◆ Requests
A. Using the profile of ballet director Ivan Cavallari, explain in one to three sentences why he will have to juggle responsibilities during 2012.
B. Pick up the profile of ballet director Ivan Cavallari after its final paragraph and extend it.

Freelance writer – creative – media-maker
2012 will be a busy year for Ivan Cavallari, Artistic Director of the West Australian Ballet, who recently announced that he will leave the company at the end of this year to take up a position as Artistic Director with Ballet du Rhin in Alsace, France. Until then, he will have to juggle responsibilities as the effective head of both companies.
Fortunately, Cavallari is no stranger to hard work. A principal dancer and choreographer with the Stuttgart Ballet before his move to Australia, he has seen the company grow from an ensemble of 19 dancers to one of 36 over the course of his six years with the West Australian Ballet. The company is currently celebrating its 60th Anniversary year and will soon boast a new set of studios.
Cavallari will take fond memories of his time in Australia back to Europe. “My very first impressions [of Western Australia] have nothing to do with the company,” he says. “Meeting the dancers and all of that seemed very normal. But I think it was the isolation…I remember on my first day, I left the hotel at 10pm to go for dinner and couldn’t find a place so I said ‘Okay, let’s go for a beer’. I could not find a place for that either,” he laughs.
“That was actually quite a shock at the beginning, but once I got into a routine I began to appreciate a lot of things that somewhere like Western Australia can offer, and how fruitful that quietness can be for creative people, so I began to appreciate the good side.”

◆ Information shown
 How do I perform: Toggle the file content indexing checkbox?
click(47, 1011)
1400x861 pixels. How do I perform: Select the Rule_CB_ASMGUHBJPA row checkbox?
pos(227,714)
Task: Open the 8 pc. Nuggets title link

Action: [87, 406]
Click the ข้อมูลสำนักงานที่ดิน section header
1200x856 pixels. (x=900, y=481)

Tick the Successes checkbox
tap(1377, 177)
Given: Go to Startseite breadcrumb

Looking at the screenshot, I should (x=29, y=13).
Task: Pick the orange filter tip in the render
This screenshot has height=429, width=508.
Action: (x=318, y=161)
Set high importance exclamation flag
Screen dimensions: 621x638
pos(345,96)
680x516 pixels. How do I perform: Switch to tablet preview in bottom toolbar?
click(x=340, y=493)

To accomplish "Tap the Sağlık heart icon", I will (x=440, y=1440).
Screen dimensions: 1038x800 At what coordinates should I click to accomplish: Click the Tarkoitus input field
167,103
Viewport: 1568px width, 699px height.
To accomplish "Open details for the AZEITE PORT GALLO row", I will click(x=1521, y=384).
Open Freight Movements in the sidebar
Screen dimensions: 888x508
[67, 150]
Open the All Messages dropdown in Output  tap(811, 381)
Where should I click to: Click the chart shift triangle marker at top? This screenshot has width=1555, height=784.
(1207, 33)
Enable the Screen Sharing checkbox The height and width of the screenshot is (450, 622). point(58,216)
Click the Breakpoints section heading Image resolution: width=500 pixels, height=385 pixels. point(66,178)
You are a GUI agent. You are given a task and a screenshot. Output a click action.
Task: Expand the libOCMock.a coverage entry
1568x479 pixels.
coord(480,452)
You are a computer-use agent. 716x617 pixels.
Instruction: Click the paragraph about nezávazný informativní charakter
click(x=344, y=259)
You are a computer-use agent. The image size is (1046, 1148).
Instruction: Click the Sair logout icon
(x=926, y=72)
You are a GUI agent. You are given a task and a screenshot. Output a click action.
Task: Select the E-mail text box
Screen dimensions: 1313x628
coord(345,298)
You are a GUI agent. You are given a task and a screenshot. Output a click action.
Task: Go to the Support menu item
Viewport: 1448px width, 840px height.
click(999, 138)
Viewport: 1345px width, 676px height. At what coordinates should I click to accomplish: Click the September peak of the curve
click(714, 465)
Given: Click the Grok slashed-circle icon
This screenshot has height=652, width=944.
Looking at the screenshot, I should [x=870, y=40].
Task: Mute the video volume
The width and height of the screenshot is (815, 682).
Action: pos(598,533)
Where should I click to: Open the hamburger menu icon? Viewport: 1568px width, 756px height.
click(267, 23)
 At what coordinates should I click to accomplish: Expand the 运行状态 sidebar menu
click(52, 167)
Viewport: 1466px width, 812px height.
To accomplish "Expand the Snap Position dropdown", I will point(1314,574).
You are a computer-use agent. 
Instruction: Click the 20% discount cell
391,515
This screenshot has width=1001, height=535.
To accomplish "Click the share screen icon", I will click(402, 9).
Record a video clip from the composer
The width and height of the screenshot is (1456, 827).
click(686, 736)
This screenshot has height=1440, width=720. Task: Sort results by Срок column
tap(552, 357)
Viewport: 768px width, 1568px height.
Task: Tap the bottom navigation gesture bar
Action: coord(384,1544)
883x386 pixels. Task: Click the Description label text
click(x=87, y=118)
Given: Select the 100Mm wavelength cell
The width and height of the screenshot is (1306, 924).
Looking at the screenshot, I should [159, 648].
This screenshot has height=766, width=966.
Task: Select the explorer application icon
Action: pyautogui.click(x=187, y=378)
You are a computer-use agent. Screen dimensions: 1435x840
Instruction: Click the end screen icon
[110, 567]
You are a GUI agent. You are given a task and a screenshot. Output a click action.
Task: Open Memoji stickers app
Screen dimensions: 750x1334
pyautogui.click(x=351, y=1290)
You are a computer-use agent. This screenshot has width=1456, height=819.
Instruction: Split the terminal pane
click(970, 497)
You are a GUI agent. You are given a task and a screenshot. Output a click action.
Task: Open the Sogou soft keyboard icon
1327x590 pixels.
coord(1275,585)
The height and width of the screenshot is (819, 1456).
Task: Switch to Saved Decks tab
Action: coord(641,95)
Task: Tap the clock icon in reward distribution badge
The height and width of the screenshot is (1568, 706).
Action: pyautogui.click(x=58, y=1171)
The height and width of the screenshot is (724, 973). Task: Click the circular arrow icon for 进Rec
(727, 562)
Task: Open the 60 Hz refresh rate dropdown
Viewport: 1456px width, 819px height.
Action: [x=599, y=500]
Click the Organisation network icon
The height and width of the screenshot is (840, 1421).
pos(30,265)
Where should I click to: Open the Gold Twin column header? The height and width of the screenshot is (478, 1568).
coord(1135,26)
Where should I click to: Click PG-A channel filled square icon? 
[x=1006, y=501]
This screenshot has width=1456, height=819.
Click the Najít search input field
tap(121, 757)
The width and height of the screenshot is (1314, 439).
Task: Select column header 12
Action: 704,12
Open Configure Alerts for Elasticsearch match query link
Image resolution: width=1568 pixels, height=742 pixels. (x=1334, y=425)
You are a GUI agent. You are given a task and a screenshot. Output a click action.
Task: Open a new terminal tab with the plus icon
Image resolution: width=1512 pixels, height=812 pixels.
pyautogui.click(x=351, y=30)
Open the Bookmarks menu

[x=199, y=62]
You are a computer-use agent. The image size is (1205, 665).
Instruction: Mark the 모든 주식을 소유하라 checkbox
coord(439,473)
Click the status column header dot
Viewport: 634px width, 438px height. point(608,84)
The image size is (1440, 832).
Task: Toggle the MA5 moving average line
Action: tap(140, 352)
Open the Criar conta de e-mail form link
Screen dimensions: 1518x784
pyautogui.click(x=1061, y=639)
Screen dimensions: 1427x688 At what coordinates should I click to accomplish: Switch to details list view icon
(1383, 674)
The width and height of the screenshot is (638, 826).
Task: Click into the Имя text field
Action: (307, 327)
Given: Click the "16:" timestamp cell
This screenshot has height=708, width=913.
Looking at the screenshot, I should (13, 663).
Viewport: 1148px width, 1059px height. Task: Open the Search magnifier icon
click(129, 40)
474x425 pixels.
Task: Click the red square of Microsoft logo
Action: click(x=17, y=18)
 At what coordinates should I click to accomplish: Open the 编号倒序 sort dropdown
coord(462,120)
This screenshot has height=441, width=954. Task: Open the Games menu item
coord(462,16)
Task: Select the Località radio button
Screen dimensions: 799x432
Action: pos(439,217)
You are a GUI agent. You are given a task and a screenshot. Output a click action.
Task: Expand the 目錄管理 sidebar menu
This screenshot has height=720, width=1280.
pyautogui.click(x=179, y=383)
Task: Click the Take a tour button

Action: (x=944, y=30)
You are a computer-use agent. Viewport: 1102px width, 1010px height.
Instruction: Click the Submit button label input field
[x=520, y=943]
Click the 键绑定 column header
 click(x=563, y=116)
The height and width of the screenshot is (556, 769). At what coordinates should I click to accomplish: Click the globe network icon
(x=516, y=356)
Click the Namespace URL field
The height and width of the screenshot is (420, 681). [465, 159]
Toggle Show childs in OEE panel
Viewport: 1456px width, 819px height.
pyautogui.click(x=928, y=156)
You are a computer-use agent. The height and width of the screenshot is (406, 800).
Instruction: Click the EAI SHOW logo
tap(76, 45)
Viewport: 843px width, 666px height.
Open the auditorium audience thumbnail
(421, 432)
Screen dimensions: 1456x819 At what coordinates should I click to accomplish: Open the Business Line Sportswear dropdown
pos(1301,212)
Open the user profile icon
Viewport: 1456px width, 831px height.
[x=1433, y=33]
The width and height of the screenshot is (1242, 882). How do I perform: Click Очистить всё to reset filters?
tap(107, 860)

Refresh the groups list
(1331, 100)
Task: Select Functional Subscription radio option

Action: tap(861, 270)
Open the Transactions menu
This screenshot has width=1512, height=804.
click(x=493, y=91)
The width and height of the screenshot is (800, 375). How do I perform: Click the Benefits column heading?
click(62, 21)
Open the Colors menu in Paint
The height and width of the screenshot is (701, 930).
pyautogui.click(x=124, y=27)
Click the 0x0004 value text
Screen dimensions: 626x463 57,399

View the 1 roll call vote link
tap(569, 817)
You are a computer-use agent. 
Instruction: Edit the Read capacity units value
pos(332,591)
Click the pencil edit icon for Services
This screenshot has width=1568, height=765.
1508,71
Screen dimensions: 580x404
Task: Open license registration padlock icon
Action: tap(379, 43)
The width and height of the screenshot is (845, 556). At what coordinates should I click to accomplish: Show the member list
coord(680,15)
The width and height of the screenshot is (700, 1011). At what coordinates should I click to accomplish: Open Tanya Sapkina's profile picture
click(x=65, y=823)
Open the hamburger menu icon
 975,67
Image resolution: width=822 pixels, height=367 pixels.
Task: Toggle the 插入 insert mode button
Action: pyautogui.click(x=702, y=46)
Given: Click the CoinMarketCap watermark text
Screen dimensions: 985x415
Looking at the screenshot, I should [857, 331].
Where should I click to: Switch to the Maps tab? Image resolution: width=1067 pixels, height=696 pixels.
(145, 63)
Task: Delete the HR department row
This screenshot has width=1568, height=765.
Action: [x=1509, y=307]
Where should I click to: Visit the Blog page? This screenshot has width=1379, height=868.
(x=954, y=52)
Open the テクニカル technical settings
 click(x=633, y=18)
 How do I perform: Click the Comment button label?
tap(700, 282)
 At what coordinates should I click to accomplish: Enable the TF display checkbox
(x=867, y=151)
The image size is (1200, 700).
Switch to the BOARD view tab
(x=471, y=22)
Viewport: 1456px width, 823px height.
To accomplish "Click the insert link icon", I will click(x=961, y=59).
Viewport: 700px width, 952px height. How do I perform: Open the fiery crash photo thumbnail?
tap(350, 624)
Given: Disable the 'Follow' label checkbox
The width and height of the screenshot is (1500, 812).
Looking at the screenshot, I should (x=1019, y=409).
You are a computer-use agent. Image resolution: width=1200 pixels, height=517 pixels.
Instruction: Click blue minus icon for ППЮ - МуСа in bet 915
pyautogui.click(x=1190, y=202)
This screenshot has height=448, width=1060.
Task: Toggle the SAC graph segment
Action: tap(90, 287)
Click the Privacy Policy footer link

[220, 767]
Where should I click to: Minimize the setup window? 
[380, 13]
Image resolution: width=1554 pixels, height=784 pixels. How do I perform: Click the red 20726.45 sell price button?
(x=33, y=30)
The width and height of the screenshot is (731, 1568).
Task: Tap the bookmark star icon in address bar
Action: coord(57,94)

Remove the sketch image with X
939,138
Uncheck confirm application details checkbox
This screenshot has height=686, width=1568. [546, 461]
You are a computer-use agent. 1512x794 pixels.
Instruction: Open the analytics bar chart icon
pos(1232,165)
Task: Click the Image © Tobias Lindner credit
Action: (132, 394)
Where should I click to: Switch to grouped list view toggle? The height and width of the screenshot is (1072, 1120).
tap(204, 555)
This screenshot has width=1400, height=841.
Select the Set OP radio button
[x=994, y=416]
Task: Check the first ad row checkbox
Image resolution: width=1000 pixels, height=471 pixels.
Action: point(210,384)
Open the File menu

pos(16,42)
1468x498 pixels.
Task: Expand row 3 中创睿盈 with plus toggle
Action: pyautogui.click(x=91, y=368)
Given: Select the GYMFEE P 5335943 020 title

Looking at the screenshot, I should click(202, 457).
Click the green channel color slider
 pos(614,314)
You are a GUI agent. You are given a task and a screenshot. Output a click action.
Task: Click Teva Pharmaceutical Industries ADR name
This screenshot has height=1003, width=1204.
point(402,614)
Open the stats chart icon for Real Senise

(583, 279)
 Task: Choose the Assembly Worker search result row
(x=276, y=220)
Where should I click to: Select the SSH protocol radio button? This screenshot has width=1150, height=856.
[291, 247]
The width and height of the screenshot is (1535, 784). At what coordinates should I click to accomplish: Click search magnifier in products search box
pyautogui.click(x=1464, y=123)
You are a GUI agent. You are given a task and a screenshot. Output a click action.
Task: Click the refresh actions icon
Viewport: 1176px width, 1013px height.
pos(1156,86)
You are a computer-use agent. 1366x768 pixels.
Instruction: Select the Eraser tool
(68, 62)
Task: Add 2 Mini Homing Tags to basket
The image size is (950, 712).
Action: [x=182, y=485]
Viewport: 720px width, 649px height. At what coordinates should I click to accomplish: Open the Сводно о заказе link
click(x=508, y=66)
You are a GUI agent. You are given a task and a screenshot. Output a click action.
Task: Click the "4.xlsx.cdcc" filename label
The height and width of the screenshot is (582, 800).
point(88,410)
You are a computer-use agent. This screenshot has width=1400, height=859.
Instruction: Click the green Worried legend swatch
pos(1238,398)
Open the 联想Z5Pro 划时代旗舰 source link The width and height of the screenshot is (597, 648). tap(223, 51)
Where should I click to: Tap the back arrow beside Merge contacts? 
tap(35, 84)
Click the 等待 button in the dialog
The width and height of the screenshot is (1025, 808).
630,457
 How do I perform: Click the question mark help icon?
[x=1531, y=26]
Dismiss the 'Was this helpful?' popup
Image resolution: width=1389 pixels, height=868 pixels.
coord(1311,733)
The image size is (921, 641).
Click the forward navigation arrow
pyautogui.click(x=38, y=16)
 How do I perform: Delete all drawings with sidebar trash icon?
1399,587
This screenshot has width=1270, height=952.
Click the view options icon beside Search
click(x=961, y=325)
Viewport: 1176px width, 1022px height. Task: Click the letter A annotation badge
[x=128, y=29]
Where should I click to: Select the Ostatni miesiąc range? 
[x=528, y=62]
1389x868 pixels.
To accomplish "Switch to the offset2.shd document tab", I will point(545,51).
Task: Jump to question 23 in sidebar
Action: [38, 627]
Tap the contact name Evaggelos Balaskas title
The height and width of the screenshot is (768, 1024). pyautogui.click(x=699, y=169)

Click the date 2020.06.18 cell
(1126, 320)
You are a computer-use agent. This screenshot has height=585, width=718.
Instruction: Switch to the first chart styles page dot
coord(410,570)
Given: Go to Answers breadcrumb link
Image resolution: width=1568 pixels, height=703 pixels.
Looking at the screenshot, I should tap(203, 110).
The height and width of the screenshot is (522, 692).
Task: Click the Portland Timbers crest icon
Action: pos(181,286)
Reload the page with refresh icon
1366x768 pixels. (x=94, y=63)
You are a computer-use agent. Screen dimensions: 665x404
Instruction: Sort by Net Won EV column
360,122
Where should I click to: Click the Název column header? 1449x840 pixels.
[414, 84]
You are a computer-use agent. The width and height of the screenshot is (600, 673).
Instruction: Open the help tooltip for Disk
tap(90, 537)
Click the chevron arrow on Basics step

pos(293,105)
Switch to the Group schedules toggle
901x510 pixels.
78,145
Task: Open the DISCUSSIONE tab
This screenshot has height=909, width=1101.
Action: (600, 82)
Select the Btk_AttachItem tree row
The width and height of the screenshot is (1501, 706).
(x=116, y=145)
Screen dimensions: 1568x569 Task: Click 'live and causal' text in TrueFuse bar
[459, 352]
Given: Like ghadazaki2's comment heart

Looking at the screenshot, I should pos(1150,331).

◆ Answers for the tasks
A. Cavallari announced that he will leave the West Australian Ballet at the end of the year to become Artistic Director of Ballet du Rhin in Alsace, France. Until he leaves, he will effectively head both companies.

B.
The flip side, however, has been the distance from his family and friends. In October 2010, Cavallari flew back to Europe to be with his partner who received a bone marrow transplant in Germany the following month. “I suppose that’s the reason I started to look around and see if there was an opportunity in Europe. I just could not deal any longer with travelling four times a year and not having a real presence here or there. You come to realise there is not much you can do psychologically or morally about such situations.”
Despite the challenges, working with the West Australian Ballet has been an enriching experience, says Cavallari. “I’ve had many opportunities to develop myself as a person and as an Artistic Director. You have to be able to multi-task, it’s not just about choreographing or teaching but also working parallel with the management and keeping everyone’s motivation up. When I first came to Western Australia I had to learn the new systems, the political system – there’s politics even in the artistic system. You become aware of such things as the company’s relationship with the orchestra and how you can use money in the best way, so one becomes very conscious of everything.”
Cavallari is grateful for what he’s learnt. “I just have to say a big ‘Thank you’ to Western Australia. Now I know what it means to be an Artistic Director. I will not start my new job so completely naked. If similar problems arise I’ll know that I can afford to approach them in a more positive way.”
With the extraordinary task of running two ballet companies on opposite ends of the world ahead of him, Cavallari confesses he will need a lot of focus, planning and inner reserve to get through this year. “I will try to have a joyful year,” he resolves.
When I ask what drives him, he pauses for a moment to reflect. “Look, I’ll be very sincere. I always put my faith in God’s will and I try to follow his advice. Whenever I feel desperate about a situation I pray to him that something will happen. He’s never left me.”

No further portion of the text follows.